Jonathan said:
Would you explain what the segmented sequence optimization is? My
googling only turns up two other references (both by you) which assume
the reader already knows what it is.
I thought I explained it in some Usenet articles already. However, here
we go:
There are a bunch of segmented sequences in the standard library and the
user might provide own containers which might also be segmented. With a
segmented sequence I mean something which is split into some lower level
segments. 'std::deque' is the obvious example: it is a sequence which is
actually represented by an array of subsequences, i.e. an array of segments.
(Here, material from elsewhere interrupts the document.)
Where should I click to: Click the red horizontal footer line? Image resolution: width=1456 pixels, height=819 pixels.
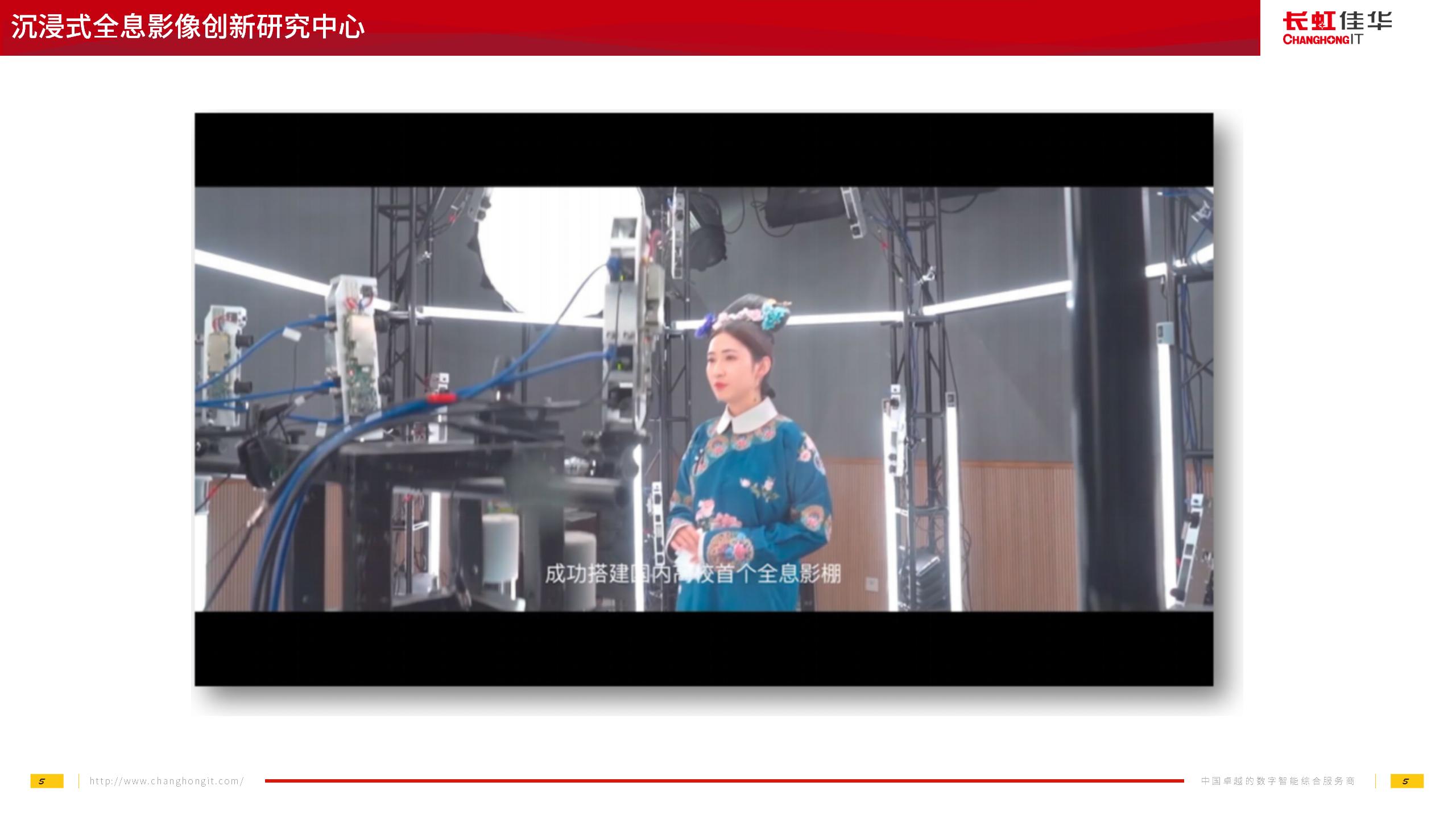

Other examples include 'std::[io]streambuf_iterator's (the segments here are
the internal character buffers), certain hashes (the segments are the
buffers), etc. The problems with these sequences is that iterators typically
need to do additional checks and compilers cannot really remove them because
they don't know about the structure.
The idea of the optimization is rather simple: instead of processing the
sequence uniformly, the segments are individually processed. That is, the
algorithm actually just iterates over the segments and delegates processing
of the segments to an algorithm using lower level iterators. For example,
rather than using 'std::deque<T>::iterator', the segments can be processed
using 'T*' which is much faster on most systems.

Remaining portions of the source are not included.